The unpleasant overdriving behavior (negative feedback caused by dead time of the output stage) can be achieved with fast, low-capacitance Schottky diodes (min 90V! e.g. SB190) in each case in the blocking direction between the collector and the base of the BD243/244. There are also later modules in which the last emitter follower stage (MPSA06 / 56) was compensated with two capacitors C-B (47pF, Miller capacitance) - all probably because of the basically very slow, and therefore phase-shifting (= unstable) output stage. Other capacities of the module also vary over the years, both in the values and in the types used. At some points, additional capacitors were temporarily soldered on the underside, for example 2x100nF foils on the stabilized supply of the input stage, or the above-mentioned 1NF capacitor in the 1 to 3 pre-driver stage.
In some specimens, the Roederstein Ladelkos are defective (bubbles on the cup, stink!), a complete refitting of all electrolytic capacitors is an advantage here (e.g.

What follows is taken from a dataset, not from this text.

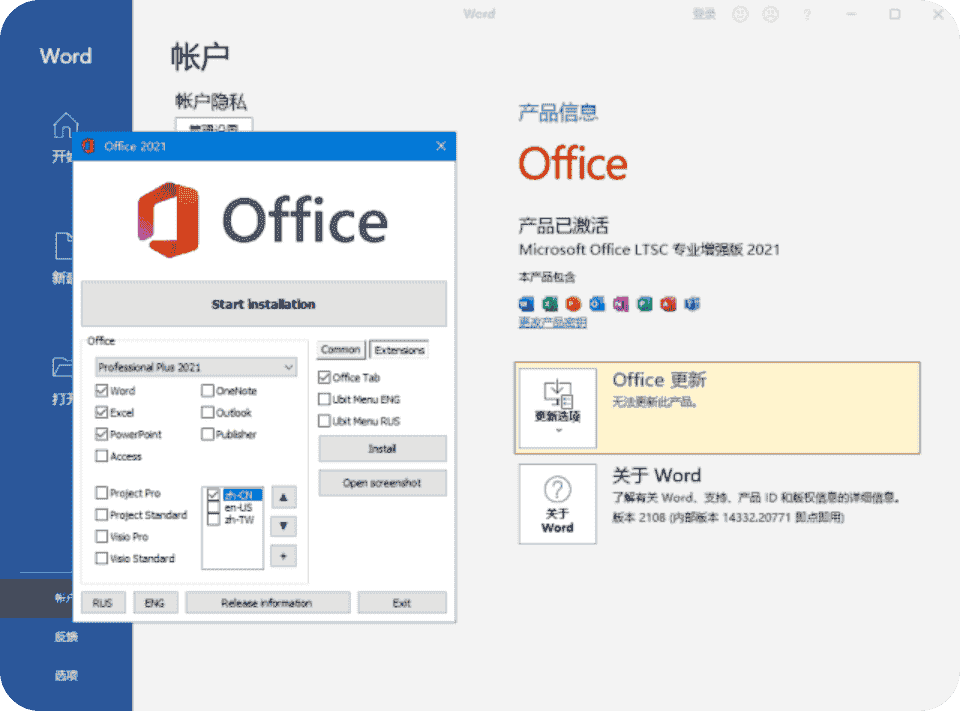Viewport: 960px width, 711px height.
Task: Enable the Visio Pro checkbox
Action: [x=102, y=537]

Panasonic HA / FM / FC).
Attention: please use 50V charging capacitors with No.1 (diameter max. 30mm), these electrolytic capacitors are operated in the original 40V configuration at 230V mains voltage at the edge of their dielectric strength.
Should the resistors in the vicinity of the BD243/244 be burned due to a defect: the two closer to the heat sink have 100 ohms, the two behind them have 470 ohms (please use non-flammable types and clean the board sufficiently!)
Please also make sure that the collectors of the driver and end transistors (in this case the speaker output!) do not have any contact with the heat sink block on both channels, this would lead to unpredictable effects.